◆ WHAT THE TASK REQUIRES
Rewrite the entries from the line with "Task: Click the incipient caries teeth image" up to and including the line with "Action: coord(861,748)" as a numbered list, omitting blank lines.
+++++
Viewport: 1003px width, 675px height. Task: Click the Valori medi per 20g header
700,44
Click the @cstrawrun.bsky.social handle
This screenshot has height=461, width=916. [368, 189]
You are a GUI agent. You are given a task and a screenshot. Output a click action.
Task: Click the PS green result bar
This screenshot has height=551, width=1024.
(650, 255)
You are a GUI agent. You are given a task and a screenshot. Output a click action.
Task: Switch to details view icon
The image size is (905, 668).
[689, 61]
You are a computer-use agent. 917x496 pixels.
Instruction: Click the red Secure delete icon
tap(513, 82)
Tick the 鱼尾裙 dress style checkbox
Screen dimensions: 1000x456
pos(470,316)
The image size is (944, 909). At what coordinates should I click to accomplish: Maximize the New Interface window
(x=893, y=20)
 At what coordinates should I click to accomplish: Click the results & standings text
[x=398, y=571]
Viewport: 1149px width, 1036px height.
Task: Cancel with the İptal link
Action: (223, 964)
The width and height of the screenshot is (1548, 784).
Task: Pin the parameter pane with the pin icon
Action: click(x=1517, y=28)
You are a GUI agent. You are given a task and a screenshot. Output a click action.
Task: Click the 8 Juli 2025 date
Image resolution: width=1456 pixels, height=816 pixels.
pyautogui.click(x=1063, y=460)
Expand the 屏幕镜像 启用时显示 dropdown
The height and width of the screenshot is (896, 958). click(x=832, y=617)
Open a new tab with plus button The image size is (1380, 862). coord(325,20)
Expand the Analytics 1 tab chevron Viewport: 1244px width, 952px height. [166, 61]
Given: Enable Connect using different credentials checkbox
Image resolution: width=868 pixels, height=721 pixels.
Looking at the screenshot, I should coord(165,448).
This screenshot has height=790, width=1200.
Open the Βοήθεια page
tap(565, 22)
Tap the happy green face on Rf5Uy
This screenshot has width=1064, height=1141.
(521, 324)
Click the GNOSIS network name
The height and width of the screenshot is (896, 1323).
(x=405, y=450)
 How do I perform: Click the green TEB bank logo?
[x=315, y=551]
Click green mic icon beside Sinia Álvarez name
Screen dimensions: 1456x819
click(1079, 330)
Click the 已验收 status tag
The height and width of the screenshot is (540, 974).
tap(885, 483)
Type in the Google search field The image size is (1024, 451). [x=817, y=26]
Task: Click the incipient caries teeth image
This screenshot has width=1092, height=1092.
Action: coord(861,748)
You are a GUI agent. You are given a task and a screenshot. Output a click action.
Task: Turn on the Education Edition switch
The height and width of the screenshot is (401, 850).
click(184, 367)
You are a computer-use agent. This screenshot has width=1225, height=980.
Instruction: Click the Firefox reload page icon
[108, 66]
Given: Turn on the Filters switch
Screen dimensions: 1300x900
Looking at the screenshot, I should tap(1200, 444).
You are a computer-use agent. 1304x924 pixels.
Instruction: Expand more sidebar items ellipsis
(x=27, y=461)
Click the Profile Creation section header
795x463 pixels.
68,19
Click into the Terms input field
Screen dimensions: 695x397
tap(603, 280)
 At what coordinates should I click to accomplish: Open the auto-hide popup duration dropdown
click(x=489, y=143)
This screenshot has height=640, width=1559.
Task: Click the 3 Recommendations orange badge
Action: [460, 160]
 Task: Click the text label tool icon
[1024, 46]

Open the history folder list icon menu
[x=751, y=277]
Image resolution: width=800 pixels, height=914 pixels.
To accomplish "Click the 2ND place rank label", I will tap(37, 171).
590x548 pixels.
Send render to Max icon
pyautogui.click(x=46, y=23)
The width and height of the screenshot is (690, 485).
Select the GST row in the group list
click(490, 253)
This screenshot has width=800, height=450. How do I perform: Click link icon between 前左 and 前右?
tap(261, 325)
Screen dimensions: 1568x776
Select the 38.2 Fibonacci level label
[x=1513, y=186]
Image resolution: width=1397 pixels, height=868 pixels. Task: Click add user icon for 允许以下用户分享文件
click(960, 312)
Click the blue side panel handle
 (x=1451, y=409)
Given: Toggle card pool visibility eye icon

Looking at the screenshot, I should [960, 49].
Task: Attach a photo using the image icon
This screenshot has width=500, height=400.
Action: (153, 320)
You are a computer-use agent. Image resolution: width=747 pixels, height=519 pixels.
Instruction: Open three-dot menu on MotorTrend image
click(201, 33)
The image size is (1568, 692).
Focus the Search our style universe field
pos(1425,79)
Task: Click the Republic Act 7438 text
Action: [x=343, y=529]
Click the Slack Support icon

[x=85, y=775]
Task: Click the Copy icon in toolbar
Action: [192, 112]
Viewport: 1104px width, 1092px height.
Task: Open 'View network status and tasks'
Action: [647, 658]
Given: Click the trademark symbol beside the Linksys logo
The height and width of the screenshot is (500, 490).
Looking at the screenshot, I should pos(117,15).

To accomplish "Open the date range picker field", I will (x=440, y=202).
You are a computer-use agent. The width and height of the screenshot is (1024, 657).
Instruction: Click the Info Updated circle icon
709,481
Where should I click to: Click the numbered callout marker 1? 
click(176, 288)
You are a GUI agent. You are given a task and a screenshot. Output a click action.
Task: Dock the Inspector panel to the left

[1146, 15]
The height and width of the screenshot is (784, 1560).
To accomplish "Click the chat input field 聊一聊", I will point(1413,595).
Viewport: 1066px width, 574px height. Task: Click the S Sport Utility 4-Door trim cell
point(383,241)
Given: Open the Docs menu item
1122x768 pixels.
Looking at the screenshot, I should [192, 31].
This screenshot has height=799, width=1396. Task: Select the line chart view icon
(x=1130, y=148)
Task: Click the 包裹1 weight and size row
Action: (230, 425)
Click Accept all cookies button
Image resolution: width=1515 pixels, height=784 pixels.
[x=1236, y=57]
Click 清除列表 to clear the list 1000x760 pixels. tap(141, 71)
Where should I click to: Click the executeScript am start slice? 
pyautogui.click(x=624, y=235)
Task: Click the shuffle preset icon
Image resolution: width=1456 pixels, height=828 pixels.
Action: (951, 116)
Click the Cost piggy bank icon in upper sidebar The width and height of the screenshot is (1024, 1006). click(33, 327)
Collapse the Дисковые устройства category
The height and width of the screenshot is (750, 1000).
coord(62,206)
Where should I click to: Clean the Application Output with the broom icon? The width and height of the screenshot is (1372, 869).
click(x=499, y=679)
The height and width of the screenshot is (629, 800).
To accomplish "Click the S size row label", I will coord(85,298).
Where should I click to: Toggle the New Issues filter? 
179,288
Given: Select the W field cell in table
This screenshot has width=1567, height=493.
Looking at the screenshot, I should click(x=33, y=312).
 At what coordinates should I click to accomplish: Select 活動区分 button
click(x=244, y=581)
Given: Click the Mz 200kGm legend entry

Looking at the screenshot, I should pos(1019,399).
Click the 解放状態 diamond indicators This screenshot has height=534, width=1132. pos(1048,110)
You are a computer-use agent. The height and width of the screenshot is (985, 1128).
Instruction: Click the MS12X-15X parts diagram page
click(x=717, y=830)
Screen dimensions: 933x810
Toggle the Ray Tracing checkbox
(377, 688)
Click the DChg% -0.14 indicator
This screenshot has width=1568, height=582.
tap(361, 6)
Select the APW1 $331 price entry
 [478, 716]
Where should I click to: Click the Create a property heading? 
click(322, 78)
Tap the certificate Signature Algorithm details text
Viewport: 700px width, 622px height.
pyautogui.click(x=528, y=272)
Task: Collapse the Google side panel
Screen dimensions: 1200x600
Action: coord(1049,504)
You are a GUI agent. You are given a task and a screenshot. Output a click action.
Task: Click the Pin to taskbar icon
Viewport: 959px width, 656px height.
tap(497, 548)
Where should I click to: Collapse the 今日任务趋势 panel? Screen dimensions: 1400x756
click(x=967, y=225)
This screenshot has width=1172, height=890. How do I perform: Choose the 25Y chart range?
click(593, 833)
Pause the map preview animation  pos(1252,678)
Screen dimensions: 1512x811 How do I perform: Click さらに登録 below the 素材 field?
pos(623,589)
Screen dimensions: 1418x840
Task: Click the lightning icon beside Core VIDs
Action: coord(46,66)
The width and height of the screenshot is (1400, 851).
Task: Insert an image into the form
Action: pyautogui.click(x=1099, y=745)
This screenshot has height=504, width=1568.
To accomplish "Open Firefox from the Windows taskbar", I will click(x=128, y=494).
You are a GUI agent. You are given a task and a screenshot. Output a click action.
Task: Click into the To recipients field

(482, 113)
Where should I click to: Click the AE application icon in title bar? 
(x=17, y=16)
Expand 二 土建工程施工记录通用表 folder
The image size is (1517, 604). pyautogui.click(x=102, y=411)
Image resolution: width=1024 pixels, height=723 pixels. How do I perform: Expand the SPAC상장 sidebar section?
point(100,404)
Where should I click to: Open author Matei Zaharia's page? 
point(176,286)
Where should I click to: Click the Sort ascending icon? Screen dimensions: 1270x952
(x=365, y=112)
+++++
◆ RESULT FOR THIS EXERCISE
1. Task: Click the incipient caries teeth image
2. This screenshot has width=1092, height=1092.
3. Action: coord(861,748)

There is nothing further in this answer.